We considered leaving the Vilna ghetto and going to Bialystok, perhaps there we would succeed in organizing [resistance to the Germans]… We weighed up where to assemble the healthier youth in order to establish some form of defense, some form of uprising… There was not a single meeting, in which we did not deliberate how to reach a state of readiness for self-defense.
Elchanan Magid, The Second Struggle Group: Stories of Fighters from the Vilna Ghetto, interviewed and edited by Zvika Dror, p. 20 (translated from the Hebrew)
At the beginning of 1943, Scheinboim's group combined with Borka Friedman's "Struggle Group" to form "Yechiel's Struggle Group", which numbered some 200 members. They wanted to leave for the forests and to fight the Germans from there.
In May 1943 Yechiel's Struggle Group joined the FPO as an independent unit, represented by Yechiel Scheinboim in the FPO Staff Command. The two organisations did not combine forces, but the coordination and cooperation between them intensified.

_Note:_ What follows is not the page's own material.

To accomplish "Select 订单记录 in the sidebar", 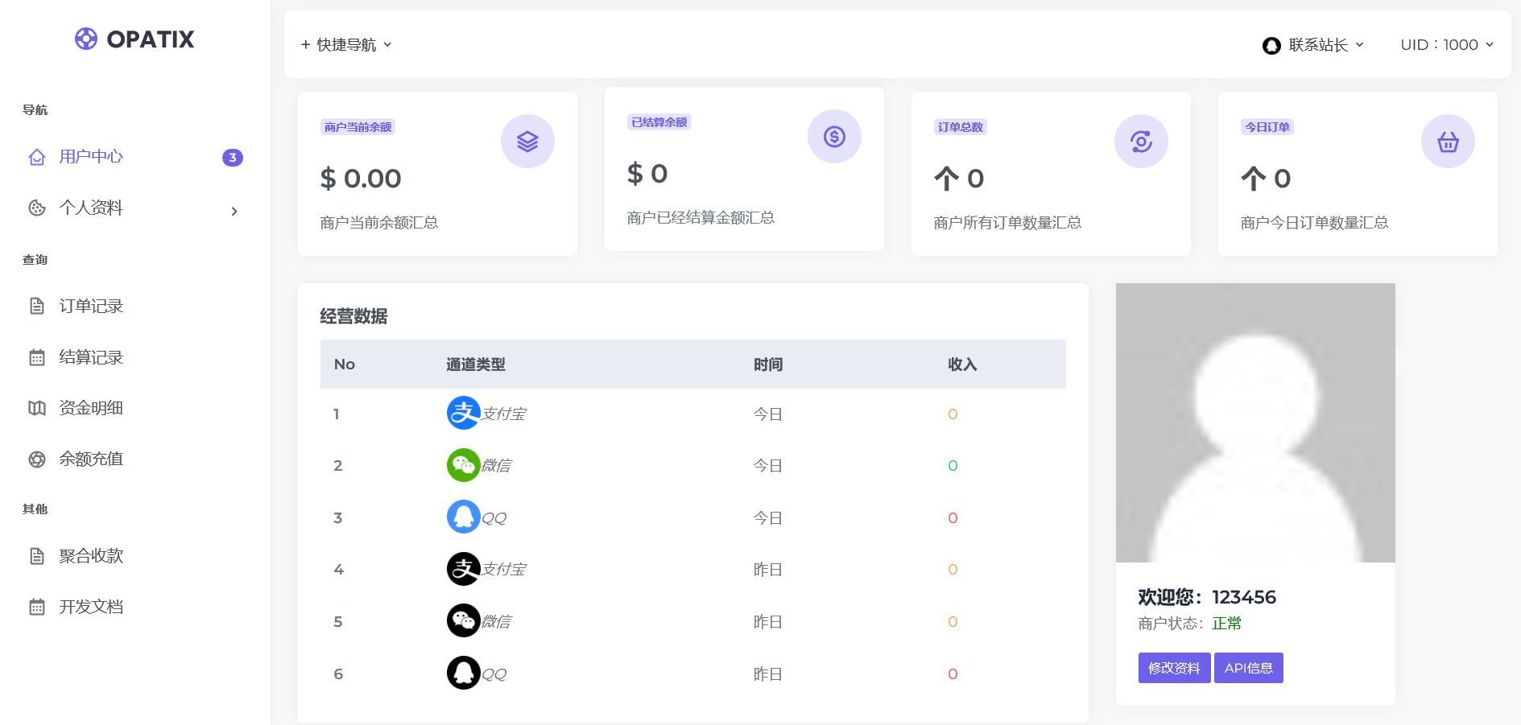I will [89, 306].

On 1 September 1943, the ghetto was surrounded by Germans, Ukrainians, Lithuanians and Estonians. The Jews were forbidden from leaving for work. The Germans entered the ghetto and a group of underground members under the command of Yechiel Scheinboim opened fire on them. Yechiel was killed in the crossfire. Following this Aktion, the FPO abandoned the idea of an uprising since the rest of the ghetto inhabitants had not joined them, and members of the underground began leaving the ghetto for the Rudniki and Narocz forests. Members of Yechiel's Struggle Group also escaped from the ghetto to the forests, where they established units of Jewish partisans.
Yechiel was buried at the old Jewish cemetery in Vilna - the burial site of the "Vilna Gaon". His wife survived the Holocaust.